◆ **Kutipan Dokumen**

Pengadilan Selandia Baru Memutuskan Mendukung Penurunan Usia Pemilih Dari 18 Tahun Menjadi 16 Tahun
RIAU24.COM - Dalam putusan penting, pengadilan Selandia Baru telah memutuskan bahwa tidak mengizinkan anak berusia 16 dan 17 tahun untuk memberikan suara mereka merupakan diskriminasi usia.
Pengadilan mengamati bahwa perlindungan terhadap diskriminasi usia di Selandia Baru dimulai pada usia 16 tahun dan dengan demikian memilih 18 tahun karena usia pemilih menunjukkan diskriminasi.
Beberapa jam setelah keputusan tersebut, Perdana Menteri Selandia Baru Jacinda Ardern mengatakan anggota parlemen Kiwi harus melakukan pemungutan suara untuk memutuskan apakah usia pemilih harus diturunkan atau tidak.
“Menurut pandangan kami, ini adalah masalah yang paling baik ditempatkan di parlemen agar semua orang dapat menyampaikan pendapatnya,” kata Ardern.
Jika Selandia Baru berhasil menurunkan usia pemilih, itu akan bergabung dengan negara-negara seperti Austria, Malta, Brasil, Kuba, dan Ekuador di mana hak pilih diberikan kepada mereka yang berusia 16 tahun ke atas.
Namun, untuk mewujudkannya, Ardern dan pemerintahannya harus mendapatkan supermayoritas di parlemen.
“Saya pribadi mendukung penurunan usia pemilih tetapi itu bukan masalah bagi saya atau bahkan pemerintah,” kata Ardern, sebelum menambahkan, “Setiap perubahan dalam undang-undang pemilu seperti ini membutuhkan 75 persen dukungan anggota parlemen.”

◆ **Item yang Disediakan**
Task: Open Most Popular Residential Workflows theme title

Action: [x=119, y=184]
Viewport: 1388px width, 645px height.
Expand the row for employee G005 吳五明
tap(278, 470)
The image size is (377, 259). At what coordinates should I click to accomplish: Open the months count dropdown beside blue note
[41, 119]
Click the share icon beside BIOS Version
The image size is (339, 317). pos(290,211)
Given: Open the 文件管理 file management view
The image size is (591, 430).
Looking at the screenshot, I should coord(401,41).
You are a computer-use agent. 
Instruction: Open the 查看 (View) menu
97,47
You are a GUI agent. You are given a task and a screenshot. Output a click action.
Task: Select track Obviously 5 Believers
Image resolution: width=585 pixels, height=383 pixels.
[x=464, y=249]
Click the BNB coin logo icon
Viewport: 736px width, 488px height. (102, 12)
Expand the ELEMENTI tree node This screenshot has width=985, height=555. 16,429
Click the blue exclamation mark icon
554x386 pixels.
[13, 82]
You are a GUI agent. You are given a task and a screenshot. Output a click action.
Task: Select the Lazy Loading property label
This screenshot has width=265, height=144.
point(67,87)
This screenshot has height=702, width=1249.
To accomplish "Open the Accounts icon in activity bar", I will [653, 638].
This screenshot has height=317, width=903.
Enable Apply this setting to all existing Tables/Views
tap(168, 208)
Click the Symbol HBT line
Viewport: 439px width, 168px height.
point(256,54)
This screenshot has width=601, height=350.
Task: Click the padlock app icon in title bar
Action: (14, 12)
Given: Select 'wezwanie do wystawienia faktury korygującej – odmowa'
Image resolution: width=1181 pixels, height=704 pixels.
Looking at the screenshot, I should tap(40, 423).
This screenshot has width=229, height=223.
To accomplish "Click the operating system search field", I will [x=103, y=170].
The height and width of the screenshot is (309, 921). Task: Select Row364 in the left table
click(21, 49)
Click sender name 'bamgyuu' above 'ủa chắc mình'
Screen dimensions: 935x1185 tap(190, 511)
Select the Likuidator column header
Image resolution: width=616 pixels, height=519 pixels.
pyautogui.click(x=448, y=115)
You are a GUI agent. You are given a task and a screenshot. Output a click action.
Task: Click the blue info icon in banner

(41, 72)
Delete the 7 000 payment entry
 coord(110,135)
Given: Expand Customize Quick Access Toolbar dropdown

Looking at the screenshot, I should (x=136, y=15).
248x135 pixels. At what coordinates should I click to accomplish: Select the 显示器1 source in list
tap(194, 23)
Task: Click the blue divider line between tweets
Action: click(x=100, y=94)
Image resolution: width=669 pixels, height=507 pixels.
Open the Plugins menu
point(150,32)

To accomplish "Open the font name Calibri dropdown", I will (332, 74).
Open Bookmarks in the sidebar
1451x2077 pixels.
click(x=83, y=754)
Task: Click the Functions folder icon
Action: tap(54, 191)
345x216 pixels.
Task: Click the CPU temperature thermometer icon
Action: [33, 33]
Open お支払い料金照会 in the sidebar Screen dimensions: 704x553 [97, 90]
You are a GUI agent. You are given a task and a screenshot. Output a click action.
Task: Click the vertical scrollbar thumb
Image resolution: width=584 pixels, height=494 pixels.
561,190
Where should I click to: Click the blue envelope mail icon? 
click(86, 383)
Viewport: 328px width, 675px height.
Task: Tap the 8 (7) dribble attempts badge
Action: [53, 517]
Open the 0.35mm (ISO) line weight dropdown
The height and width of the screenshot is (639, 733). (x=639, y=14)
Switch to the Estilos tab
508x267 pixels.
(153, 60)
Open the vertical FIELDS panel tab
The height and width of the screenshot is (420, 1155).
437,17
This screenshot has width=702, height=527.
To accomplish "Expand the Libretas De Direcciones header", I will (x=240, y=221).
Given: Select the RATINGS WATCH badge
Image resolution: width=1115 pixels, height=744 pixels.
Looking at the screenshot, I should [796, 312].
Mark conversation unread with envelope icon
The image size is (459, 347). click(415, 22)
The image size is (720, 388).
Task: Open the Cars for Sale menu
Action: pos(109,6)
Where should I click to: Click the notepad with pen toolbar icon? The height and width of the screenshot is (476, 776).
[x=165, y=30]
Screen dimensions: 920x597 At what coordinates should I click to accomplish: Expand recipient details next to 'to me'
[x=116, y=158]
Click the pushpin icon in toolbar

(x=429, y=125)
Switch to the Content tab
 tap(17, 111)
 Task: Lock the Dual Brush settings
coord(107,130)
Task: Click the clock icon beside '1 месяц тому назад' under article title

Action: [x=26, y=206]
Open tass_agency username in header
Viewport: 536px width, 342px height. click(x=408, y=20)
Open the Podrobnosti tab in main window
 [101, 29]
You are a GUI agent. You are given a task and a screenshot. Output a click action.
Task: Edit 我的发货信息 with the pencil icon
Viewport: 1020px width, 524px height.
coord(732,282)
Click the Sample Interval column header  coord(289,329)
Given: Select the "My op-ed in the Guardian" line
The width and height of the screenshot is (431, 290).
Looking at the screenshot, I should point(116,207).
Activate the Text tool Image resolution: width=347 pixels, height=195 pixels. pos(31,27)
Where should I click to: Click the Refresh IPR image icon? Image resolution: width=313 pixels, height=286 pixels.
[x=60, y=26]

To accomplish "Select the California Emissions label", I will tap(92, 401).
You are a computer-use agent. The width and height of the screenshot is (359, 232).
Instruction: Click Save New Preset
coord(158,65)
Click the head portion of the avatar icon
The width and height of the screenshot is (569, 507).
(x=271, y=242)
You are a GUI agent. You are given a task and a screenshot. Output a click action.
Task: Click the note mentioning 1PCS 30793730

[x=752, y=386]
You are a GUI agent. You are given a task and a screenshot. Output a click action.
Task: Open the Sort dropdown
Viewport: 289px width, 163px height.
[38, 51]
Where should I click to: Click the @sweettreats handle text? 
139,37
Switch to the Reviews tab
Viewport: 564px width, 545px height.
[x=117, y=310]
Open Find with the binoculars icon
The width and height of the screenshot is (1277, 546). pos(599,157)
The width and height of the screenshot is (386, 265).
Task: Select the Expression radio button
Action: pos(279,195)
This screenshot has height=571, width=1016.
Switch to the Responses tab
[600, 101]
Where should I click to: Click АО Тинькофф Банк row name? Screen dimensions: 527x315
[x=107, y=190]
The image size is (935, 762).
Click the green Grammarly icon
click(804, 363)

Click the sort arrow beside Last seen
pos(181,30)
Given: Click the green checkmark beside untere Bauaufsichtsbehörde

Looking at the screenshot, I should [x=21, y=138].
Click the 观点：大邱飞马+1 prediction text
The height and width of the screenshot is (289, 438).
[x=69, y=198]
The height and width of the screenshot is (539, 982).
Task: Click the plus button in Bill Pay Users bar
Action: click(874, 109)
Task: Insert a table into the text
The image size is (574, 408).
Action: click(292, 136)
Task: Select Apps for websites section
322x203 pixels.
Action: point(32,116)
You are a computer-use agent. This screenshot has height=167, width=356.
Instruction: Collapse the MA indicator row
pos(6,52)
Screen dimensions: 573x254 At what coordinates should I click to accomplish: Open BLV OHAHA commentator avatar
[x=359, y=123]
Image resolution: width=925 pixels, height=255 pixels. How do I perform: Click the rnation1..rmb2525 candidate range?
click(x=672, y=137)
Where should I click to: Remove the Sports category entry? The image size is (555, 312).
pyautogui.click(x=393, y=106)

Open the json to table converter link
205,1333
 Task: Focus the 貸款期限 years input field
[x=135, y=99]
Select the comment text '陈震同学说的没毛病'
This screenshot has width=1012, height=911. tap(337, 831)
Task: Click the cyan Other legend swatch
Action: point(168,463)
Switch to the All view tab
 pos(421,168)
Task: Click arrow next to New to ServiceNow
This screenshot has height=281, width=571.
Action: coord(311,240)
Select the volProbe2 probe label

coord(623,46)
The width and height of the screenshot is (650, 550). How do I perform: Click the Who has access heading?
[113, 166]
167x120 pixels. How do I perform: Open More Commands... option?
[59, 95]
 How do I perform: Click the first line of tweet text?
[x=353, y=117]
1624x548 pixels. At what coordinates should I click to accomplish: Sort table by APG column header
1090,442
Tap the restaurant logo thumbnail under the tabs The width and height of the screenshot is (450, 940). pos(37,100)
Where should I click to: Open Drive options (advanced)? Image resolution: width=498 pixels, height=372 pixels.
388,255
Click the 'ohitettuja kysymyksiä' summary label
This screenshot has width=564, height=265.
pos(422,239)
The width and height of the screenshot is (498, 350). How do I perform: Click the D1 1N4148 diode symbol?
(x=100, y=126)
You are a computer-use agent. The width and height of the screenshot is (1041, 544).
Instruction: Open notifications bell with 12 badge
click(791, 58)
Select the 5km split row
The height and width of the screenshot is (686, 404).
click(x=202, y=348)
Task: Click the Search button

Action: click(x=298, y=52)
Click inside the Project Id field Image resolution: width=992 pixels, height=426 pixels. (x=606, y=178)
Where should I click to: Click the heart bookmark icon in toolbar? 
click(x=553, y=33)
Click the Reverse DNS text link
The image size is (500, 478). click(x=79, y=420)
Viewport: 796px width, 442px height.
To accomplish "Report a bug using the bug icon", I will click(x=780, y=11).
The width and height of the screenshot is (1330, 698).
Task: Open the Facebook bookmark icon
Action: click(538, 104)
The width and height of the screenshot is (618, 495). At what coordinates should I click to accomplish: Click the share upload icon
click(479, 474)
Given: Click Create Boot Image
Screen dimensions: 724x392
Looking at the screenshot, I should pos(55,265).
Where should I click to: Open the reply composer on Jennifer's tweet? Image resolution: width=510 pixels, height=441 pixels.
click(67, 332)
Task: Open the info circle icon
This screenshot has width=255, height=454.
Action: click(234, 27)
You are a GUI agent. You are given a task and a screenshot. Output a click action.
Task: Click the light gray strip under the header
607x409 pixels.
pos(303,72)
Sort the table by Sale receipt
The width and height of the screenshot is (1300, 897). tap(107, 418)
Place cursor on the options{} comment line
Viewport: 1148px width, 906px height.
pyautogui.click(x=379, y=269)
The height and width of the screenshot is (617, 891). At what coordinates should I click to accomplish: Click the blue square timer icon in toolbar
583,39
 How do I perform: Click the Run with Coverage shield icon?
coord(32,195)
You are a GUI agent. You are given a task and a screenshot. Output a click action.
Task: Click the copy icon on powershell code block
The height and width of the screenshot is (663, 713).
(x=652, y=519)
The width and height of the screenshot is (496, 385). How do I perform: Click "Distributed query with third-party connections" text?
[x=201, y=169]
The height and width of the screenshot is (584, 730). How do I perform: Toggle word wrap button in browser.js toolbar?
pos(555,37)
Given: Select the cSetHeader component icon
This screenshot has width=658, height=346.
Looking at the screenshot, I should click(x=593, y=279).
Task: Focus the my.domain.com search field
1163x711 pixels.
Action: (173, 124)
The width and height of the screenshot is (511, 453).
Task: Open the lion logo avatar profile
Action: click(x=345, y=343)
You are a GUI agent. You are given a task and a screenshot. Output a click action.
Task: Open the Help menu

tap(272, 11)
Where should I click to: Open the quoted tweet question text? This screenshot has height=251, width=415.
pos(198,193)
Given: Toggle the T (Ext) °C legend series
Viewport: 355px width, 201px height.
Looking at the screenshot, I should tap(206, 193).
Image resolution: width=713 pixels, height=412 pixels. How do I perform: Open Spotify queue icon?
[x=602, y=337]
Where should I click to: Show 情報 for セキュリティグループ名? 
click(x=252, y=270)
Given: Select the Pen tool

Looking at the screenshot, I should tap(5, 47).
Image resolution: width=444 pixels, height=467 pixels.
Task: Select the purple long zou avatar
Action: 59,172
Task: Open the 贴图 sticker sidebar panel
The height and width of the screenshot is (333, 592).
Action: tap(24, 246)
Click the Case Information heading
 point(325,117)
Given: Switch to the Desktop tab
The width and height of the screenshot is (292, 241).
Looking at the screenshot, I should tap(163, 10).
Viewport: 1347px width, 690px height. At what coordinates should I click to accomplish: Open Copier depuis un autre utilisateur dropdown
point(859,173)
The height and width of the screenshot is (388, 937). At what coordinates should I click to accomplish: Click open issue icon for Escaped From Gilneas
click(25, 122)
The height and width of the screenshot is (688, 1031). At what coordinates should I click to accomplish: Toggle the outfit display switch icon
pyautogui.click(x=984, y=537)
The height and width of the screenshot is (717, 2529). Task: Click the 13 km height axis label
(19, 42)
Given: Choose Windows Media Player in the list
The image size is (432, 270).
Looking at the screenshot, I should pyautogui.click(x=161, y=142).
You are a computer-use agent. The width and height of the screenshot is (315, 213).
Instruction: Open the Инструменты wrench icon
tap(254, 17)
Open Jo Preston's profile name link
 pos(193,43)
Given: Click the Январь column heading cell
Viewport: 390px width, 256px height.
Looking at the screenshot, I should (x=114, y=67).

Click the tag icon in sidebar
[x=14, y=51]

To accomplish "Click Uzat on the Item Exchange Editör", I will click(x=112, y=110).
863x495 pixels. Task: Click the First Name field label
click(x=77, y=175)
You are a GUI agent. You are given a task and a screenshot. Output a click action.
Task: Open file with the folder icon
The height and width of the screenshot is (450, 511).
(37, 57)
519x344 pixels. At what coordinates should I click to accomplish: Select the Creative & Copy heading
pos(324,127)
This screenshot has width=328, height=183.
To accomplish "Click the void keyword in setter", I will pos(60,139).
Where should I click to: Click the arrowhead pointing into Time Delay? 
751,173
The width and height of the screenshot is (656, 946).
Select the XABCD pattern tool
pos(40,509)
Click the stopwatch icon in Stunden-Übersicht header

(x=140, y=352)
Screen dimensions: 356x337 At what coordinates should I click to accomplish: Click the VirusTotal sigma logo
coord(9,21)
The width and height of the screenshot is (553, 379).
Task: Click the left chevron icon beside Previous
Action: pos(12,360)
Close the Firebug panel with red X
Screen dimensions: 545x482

◆ **Tugas Anda**
Menurut kutipan dokumen, berapa persen dukungan anggota parlemen yang dibutuhkan untuk setiap perubahan undang-undang pemilu seperti ini?

◆ **Latihan Selesai**
75 persen dukungan anggota parlemen.